- [STATED EXERCISE 1]:
According to the essay on the Gaza conflict, how long has Israel's occupation of the West Bank lasted?
- [STATED EXERCISE 2]:
Pick up the essay on the Gaza conflict after its final sentence and carry the argument forward.

- [TEXT PASSAGE]:
Is this genocide? I don't know. At this point, I'm less interested in words than in deeds. The fact, whatever we call it, appears unmistakeable by now that Israel's conduct in Gaza (and, increasingly, the West Bank) has caused the systematic killing and displacement of innocent people. And the United States—our own government and our own tax dollars—are of course abetting this. 

The question—as with any mass atrocity—is why? Who wins from sowing the dragon's teeth of destruction and hate into the future—of forfeiting the world's sympathy? One motive is obviously revenge for the atrocities of October 7—the age-old human practice—across all human societies—of making the innocent suffer for the crimes of the guilty; of punishing the sons for the sins of the fathers. In this context, Israel's actions—intolerable and outrageous as they are—are also not quite unexpected; the United States might well do (and has done) the same thing in their shoes. 

But part of the explanation, I think, lies in the unique pattern of this conflict—the way that its repeated cycles of violence acquire a kind of self-perpetuating logic. The worse the crimes that Israel inflicts on Palestinian people, and vice versa, the more resentment it breeds; and the more impossible it becomes to each to imagine sharing existence with the other. 

Israel's occupation of the West Bank has now lasted for well over fifty years—approaching sixty. Palestinians living in Gaza and the West Bank live under effective Israeli state control, but have no rights of citizenship—the definition of apartheid. These policies inevitably breed hatred and rage; just as Hamas's terrorist attack on Israel and its taking of civilian hostages did as well. When either side kills or oppresses the innocent, it makes it psychologically all the harder for the other to contemplate meeting them half-way, or choosing to share existence on the same land.

- [RAW DATA]:
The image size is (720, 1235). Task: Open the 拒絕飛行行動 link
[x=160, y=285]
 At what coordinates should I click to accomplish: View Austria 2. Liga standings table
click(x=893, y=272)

- [RESPONSE 1]:
Well over fifty years, approaching sixty.

- [RESPONSE 2]:
But if these are two peoples who cannot share existence—the logic of ethnic cleansing and genocide follows. Hamas embraced genocide as its explicit goal decades ago. One holds no brief for them; and one has no doubt that, if they attain state power across Palestine, they would seek to execute such a policy of mass murder. This knowledge that Hamas rule in all Palestine would mean disaster and death for Jewish Israelis makes it all the harder to contemplate the existence of a Palestinian state: suppose, after all, that such a state is created—and Hamas is elected to rule the next day? 

And yet—the more Israel oppresses and kills and brutalizes the people of Gaza—the more rage they produce in their victims, and thus—the more likely they make that outcome. It might be possible to prevent a Hamas takeover of a future Palestinian state. Doing so would require actual investment in building mutual goodwill. But the actions of both Hamas and Netanyahu over the past two years have made that appear impossible to many. And so, the dragon's teeth are sowed. 

thanks to the war we have raised a new species of children

our children don't like fairy tales they play at killing

awake and asleep they dream of soup of bread and bones

just like dogs and cats

as  Zbigniew Herbert wrote in "Report from the Besieged City" (Carpenter trans. throughout) 

(It's a classic poem, but one that only came to my attention recently. And its images cannot help but remind one of the crisis in Gaza—even though Herbert was writing in a quite different context. "[T]he siege has lasted a long time the enemies must take turns," he writes; "nothing unites them except the desire for our extermination." Or: "our / friends beyond the sea I know they sincerely sympathize / they send us flour lard sacks of comfort and good advice / they don't even know their fathers betrayed us [...] those struck by misfortune are always alone.")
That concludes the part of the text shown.